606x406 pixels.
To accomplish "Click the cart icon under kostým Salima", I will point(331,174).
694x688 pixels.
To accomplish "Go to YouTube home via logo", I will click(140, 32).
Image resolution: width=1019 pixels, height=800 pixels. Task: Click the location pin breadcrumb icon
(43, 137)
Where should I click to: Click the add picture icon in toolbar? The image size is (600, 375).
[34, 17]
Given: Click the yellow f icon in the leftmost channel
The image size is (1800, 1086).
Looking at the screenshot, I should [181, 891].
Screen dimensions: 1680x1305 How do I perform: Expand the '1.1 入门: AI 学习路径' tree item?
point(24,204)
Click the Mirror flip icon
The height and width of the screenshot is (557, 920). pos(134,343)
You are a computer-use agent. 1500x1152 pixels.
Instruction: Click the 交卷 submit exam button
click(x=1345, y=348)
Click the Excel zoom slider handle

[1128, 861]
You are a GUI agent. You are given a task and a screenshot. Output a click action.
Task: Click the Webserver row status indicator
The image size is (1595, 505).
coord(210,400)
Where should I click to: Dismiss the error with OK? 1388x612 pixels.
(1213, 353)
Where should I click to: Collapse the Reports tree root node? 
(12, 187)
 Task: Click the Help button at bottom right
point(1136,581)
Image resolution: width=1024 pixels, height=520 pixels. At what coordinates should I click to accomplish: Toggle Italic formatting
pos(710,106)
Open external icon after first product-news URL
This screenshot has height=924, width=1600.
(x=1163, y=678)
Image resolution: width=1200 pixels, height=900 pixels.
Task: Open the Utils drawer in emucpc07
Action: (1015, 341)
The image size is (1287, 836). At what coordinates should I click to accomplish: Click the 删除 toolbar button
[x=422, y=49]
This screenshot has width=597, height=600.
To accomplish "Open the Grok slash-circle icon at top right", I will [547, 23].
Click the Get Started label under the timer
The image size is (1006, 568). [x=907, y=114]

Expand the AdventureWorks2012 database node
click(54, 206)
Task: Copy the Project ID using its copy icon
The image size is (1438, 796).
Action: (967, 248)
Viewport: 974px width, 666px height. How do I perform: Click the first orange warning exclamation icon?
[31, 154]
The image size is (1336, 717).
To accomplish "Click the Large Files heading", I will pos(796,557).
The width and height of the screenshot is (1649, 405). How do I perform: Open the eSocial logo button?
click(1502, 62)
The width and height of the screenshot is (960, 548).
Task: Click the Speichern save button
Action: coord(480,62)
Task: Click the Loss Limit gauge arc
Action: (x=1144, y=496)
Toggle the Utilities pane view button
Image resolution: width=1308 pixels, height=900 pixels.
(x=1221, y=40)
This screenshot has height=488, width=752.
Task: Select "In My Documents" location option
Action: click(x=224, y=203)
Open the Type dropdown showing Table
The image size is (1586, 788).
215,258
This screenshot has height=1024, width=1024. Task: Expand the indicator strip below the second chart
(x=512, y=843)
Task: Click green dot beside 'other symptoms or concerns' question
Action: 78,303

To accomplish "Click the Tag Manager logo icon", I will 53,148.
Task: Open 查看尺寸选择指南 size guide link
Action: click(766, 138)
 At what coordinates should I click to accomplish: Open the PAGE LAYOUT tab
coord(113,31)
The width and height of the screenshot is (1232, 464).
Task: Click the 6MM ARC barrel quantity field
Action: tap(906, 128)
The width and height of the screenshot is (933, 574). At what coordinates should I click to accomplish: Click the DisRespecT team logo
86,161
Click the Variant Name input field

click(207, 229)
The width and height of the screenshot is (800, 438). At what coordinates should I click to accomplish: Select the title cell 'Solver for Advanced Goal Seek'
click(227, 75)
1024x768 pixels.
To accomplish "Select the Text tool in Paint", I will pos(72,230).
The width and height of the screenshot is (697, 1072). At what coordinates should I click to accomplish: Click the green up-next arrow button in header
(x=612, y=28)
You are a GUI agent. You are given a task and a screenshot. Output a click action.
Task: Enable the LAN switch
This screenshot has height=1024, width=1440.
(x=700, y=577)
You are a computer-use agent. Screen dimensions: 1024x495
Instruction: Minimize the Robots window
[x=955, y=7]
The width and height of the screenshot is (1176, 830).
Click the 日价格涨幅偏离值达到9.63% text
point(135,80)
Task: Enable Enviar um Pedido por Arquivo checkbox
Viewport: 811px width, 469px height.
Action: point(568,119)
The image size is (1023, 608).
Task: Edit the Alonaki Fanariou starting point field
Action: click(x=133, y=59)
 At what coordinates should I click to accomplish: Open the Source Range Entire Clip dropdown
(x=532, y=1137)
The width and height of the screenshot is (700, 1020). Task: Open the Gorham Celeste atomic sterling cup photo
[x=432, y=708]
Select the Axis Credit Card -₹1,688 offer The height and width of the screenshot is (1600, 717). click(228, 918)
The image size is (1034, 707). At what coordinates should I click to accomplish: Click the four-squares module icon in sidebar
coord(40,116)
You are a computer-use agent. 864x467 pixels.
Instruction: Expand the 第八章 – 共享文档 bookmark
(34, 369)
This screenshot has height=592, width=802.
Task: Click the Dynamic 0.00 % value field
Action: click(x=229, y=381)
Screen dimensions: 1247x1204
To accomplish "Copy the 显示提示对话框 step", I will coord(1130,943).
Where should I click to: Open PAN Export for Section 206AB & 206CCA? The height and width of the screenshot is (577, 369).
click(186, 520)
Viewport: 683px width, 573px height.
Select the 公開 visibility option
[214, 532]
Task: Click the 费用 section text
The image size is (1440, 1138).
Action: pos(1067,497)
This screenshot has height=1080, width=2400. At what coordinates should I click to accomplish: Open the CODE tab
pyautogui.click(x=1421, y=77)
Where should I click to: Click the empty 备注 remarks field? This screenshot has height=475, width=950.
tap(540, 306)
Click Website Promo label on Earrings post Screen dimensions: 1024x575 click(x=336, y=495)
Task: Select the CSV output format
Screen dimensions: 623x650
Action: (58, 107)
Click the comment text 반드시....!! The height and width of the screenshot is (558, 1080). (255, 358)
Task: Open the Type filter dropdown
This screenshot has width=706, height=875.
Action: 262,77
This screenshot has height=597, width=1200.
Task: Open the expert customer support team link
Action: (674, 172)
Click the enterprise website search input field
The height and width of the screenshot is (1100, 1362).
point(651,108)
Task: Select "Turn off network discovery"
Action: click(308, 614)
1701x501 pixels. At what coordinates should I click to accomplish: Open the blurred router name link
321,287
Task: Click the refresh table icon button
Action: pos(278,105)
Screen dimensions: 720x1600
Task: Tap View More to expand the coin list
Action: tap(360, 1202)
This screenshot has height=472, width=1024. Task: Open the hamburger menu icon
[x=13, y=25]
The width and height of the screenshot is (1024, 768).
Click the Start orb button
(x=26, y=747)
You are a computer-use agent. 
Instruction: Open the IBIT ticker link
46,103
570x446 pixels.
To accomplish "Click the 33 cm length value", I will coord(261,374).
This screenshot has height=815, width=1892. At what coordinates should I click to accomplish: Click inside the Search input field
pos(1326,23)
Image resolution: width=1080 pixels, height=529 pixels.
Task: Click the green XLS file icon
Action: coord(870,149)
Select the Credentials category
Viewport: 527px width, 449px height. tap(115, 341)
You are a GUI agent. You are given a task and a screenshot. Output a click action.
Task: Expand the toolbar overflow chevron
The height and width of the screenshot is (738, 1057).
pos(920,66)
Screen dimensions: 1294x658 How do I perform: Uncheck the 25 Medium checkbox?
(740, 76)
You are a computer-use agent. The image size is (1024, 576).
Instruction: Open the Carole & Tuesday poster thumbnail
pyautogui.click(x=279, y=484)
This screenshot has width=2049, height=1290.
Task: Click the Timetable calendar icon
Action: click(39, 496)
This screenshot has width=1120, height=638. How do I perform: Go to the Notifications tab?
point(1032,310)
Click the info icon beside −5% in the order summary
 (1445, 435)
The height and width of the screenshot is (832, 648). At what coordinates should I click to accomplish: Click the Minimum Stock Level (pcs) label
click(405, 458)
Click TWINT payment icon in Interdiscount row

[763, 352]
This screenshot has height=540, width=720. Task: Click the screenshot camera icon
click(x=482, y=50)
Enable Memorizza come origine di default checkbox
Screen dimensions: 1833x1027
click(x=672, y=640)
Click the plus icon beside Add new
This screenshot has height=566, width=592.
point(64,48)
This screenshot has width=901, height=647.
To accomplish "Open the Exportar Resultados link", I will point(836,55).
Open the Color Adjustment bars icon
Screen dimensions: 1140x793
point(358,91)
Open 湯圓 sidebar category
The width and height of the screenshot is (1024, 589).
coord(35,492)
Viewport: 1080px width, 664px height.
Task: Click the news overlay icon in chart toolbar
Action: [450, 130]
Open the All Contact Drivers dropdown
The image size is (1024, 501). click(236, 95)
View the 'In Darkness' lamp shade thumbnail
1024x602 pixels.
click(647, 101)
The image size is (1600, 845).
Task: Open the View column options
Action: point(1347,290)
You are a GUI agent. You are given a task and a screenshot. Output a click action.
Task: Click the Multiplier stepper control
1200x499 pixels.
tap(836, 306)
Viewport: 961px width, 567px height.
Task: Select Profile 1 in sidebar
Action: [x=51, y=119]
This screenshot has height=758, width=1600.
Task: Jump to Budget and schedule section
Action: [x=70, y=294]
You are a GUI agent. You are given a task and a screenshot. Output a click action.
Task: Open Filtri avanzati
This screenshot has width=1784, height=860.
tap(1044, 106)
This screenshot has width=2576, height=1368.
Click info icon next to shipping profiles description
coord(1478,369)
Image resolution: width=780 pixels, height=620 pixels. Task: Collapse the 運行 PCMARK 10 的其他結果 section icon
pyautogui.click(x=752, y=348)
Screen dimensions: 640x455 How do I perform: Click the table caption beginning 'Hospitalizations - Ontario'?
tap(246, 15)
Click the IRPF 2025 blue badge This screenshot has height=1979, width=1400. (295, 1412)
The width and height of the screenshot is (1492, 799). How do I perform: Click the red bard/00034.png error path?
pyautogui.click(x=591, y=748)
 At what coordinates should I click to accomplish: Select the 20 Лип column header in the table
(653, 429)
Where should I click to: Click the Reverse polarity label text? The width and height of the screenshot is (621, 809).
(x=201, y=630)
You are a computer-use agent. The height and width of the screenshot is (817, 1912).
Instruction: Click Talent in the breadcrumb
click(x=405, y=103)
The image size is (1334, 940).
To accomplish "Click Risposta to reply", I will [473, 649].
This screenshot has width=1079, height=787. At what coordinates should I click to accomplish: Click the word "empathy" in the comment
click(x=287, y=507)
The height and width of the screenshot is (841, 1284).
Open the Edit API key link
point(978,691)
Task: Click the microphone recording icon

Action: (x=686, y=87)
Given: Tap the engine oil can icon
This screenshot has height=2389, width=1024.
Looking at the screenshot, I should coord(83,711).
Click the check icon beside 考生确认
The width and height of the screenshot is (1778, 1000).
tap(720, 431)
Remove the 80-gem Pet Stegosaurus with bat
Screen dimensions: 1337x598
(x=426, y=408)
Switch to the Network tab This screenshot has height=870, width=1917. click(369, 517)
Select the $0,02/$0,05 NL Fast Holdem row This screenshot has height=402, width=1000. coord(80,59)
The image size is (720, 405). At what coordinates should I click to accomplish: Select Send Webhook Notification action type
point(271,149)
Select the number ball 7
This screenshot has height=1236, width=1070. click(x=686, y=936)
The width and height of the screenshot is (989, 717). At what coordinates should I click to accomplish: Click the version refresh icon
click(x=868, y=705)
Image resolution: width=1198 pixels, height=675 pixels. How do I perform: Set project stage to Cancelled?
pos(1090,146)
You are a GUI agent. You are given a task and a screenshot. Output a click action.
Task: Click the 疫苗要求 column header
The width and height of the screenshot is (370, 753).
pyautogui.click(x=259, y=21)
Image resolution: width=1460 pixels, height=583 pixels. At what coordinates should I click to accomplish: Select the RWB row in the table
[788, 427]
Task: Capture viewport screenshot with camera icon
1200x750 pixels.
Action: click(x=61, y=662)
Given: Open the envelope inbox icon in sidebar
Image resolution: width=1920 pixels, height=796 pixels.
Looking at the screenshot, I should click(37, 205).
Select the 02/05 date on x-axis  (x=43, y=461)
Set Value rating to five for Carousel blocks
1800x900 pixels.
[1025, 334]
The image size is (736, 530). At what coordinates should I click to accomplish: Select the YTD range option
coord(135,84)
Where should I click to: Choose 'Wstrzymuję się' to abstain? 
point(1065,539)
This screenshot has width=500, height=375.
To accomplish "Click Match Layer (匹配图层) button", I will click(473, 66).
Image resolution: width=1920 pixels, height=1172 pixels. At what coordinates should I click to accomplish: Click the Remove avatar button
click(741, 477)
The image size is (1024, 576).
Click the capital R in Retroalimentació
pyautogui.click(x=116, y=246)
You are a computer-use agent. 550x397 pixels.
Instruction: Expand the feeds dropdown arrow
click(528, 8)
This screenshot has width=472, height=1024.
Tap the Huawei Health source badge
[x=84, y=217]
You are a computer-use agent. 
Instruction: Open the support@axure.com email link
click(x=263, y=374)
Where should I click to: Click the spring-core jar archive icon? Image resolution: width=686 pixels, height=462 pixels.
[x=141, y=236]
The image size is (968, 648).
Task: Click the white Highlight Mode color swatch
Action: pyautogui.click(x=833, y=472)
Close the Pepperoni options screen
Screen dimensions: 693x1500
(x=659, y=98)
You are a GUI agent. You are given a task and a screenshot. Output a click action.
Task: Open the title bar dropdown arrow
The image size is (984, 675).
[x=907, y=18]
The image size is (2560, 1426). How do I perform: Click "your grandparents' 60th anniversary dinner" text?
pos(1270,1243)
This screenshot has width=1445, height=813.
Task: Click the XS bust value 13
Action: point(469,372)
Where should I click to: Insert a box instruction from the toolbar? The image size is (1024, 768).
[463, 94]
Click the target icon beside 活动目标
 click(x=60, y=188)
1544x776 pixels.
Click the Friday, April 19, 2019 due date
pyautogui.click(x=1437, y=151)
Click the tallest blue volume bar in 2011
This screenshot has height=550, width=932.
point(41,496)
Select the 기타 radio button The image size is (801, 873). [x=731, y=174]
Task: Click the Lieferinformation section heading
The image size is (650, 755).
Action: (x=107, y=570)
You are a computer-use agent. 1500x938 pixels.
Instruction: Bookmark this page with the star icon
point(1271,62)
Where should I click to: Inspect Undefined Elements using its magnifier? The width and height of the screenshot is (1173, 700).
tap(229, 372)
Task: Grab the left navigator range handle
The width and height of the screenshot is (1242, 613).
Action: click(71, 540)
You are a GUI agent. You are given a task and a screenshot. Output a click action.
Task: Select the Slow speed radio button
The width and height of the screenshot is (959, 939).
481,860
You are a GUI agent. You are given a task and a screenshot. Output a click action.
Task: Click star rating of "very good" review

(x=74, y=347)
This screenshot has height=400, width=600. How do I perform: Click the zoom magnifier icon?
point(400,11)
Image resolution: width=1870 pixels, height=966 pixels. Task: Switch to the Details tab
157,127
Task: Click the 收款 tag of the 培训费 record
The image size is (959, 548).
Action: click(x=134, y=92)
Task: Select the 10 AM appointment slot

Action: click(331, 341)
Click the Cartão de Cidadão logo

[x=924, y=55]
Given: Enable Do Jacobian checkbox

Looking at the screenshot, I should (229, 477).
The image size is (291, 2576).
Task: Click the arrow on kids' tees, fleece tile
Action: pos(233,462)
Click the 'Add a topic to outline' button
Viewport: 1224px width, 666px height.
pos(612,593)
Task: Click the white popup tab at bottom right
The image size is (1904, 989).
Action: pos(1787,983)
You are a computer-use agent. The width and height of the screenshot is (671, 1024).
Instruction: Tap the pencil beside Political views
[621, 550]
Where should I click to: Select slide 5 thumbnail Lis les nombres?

#### How to complete this task
What do the lines above say from the one containing "The width and height of the screenshot is (989, 717)." down to the one containing "Task: Capture viewport"? Return them exactly, both end lines included, and only them.

#### Answer for this exercise
The width and height of the screenshot is (989, 717). At what coordinates should I click to accomplish: Click the version refresh icon
click(x=868, y=705)
Image resolution: width=1198 pixels, height=675 pixels. How do I perform: Set project stage to Cancelled?
pos(1090,146)
You are a GUI agent. You are given a task and a screenshot. Output a click action.
Task: Click the 疫苗要求 column header
The width and height of the screenshot is (370, 753).
pyautogui.click(x=259, y=21)
Image resolution: width=1460 pixels, height=583 pixels. At what coordinates should I click to accomplish: Select the RWB row in the table
[788, 427]
Task: Capture viewport screenshot with camera icon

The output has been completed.